— ACTIVITY —
Copy out the material in full. Leave every line as it is.

— DATA RECORDS —
┄┄┄┄┄┄┄┄┄┄┄┄┄┄┄┄┄┄┄┄

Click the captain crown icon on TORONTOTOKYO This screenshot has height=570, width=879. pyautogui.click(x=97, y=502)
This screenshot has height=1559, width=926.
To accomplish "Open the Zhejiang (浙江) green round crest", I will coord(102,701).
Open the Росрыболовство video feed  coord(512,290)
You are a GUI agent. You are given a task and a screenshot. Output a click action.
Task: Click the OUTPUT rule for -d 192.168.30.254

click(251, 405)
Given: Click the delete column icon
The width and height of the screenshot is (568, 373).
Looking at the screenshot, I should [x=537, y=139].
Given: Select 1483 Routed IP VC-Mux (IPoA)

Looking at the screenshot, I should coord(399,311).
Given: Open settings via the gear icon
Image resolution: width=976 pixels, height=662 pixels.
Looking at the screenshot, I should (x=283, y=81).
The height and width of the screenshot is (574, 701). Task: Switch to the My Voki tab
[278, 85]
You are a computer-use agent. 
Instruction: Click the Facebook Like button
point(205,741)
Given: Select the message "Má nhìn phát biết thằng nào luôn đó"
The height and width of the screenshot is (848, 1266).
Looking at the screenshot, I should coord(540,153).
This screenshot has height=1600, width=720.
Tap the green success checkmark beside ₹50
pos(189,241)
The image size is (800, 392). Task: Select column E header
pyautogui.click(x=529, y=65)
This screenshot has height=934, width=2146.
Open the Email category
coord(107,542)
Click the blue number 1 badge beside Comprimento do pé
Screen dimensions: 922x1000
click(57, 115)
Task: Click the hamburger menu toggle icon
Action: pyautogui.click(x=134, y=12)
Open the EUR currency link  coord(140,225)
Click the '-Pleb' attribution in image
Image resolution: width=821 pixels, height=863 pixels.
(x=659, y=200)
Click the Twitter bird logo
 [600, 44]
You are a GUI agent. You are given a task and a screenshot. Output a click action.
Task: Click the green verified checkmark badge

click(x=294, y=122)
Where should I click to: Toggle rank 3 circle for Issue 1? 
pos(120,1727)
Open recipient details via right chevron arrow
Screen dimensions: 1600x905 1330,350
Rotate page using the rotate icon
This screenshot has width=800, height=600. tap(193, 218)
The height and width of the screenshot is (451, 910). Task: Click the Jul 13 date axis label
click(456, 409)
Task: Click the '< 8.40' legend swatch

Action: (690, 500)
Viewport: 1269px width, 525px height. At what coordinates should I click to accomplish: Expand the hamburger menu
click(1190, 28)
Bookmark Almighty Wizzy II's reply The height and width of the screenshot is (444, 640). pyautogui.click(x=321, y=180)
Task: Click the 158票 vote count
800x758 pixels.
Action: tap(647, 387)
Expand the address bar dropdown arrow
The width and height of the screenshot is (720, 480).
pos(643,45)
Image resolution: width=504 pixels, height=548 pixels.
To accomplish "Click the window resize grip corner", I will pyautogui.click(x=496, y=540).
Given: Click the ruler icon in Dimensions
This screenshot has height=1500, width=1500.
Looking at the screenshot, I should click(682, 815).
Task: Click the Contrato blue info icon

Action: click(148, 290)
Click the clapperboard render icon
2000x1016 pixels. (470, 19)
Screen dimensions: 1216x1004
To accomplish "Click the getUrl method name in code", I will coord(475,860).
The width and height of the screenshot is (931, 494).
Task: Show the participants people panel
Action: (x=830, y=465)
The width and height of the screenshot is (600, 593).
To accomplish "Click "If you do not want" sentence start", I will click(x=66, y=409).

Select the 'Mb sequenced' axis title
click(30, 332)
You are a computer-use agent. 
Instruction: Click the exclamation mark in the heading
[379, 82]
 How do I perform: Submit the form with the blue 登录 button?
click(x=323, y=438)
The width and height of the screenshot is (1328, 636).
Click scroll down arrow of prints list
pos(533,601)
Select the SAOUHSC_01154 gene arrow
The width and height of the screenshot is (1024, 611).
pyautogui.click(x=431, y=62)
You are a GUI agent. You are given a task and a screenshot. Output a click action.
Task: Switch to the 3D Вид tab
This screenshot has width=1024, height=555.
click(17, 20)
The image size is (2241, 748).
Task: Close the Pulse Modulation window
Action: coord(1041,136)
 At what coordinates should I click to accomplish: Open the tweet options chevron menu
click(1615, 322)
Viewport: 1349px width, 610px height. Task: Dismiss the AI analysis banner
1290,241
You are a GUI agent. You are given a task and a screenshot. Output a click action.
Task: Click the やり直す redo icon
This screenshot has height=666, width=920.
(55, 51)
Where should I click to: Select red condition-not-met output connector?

┄┄┄┄┄┄┄┄┄┄┄┄┄┄┄┄┄┄┄┄

— TASK ANSWER —
Click the captain crown icon on TORONTOTOKYO This screenshot has height=570, width=879. pyautogui.click(x=97, y=502)
This screenshot has height=1559, width=926.
To accomplish "Open the Zhejiang (浙江) green round crest", I will coord(102,701).
Open the Росрыболовство video feed  coord(512,290)
You are a GUI agent. You are given a task and a screenshot. Output a click action.
Task: Click the OUTPUT rule for -d 192.168.30.254

click(251, 405)
Given: Click the delete column icon
The width and height of the screenshot is (568, 373).
Looking at the screenshot, I should [x=537, y=139].
Given: Select 1483 Routed IP VC-Mux (IPoA)

Looking at the screenshot, I should coord(399,311).
Given: Open settings via the gear icon
Image resolution: width=976 pixels, height=662 pixels.
Looking at the screenshot, I should (x=283, y=81).
The height and width of the screenshot is (574, 701). Task: Switch to the My Voki tab
[278, 85]
You are a computer-use agent. 
Instruction: Click the Facebook Like button
point(205,741)
Given: Select the message "Má nhìn phát biết thằng nào luôn đó"
The height and width of the screenshot is (848, 1266).
Looking at the screenshot, I should coord(540,153).
This screenshot has height=1600, width=720.
Tap the green success checkmark beside ₹50
pos(189,241)
The image size is (800, 392). Task: Select column E header
pyautogui.click(x=529, y=65)
This screenshot has height=934, width=2146.
Open the Email category
coord(107,542)
Click the blue number 1 badge beside Comprimento do pé
Screen dimensions: 922x1000
click(57, 115)
Task: Click the hamburger menu toggle icon
Action: pyautogui.click(x=134, y=12)
Open the EUR currency link  coord(140,225)
Click the '-Pleb' attribution in image
Image resolution: width=821 pixels, height=863 pixels.
(x=659, y=200)
Click the Twitter bird logo
 [600, 44]
You are a GUI agent. You are given a task and a screenshot. Output a click action.
Task: Click the green verified checkmark badge

click(x=294, y=122)
Where should I click to: Toggle rank 3 circle for Issue 1? 
pos(120,1727)
Open recipient details via right chevron arrow
Screen dimensions: 1600x905 1330,350
Rotate page using the rotate icon
This screenshot has width=800, height=600. tap(193, 218)
The height and width of the screenshot is (451, 910). Task: Click the Jul 13 date axis label
click(456, 409)
Task: Click the '< 8.40' legend swatch

Action: (690, 500)
Viewport: 1269px width, 525px height. At what coordinates should I click to accomplish: Expand the hamburger menu
click(1190, 28)
Bookmark Almighty Wizzy II's reply The height and width of the screenshot is (444, 640). pyautogui.click(x=321, y=180)
Task: Click the 158票 vote count
800x758 pixels.
Action: tap(647, 387)
Expand the address bar dropdown arrow
The width and height of the screenshot is (720, 480).
pos(643,45)
Image resolution: width=504 pixels, height=548 pixels.
To accomplish "Click the window resize grip corner", I will pyautogui.click(x=496, y=540).
Given: Click the ruler icon in Dimensions
This screenshot has height=1500, width=1500.
Looking at the screenshot, I should click(682, 815).
Task: Click the Contrato blue info icon

Action: click(148, 290)
Click the clapperboard render icon
2000x1016 pixels. (470, 19)
Screen dimensions: 1216x1004
To accomplish "Click the getUrl method name in code", I will coord(475,860).
The width and height of the screenshot is (931, 494).
Task: Show the participants people panel
Action: (x=830, y=465)
The width and height of the screenshot is (600, 593).
To accomplish "Click "If you do not want" sentence start", I will click(x=66, y=409).

Select the 'Mb sequenced' axis title
click(30, 332)
You are a computer-use agent. 
Instruction: Click the exclamation mark in the heading
[379, 82]
 How do I perform: Submit the form with the blue 登录 button?
click(x=323, y=438)
The width and height of the screenshot is (1328, 636).
Click scroll down arrow of prints list
pos(533,601)
Select the SAOUHSC_01154 gene arrow
The width and height of the screenshot is (1024, 611).
pyautogui.click(x=431, y=62)
You are a GUI agent. You are given a task and a screenshot. Output a click action.
Task: Switch to the 3D Вид tab
This screenshot has width=1024, height=555.
click(17, 20)
The image size is (2241, 748).
Task: Close the Pulse Modulation window
Action: coord(1041,136)
 At what coordinates should I click to accomplish: Open the tweet options chevron menu
click(1615, 322)
Viewport: 1349px width, 610px height. Task: Dismiss the AI analysis banner
1290,241
You are a GUI agent. You are given a task and a screenshot. Output a click action.
Task: Click the やり直す redo icon
This screenshot has height=666, width=920.
(55, 51)
Where should I click to: Select red condition-not-met output connector?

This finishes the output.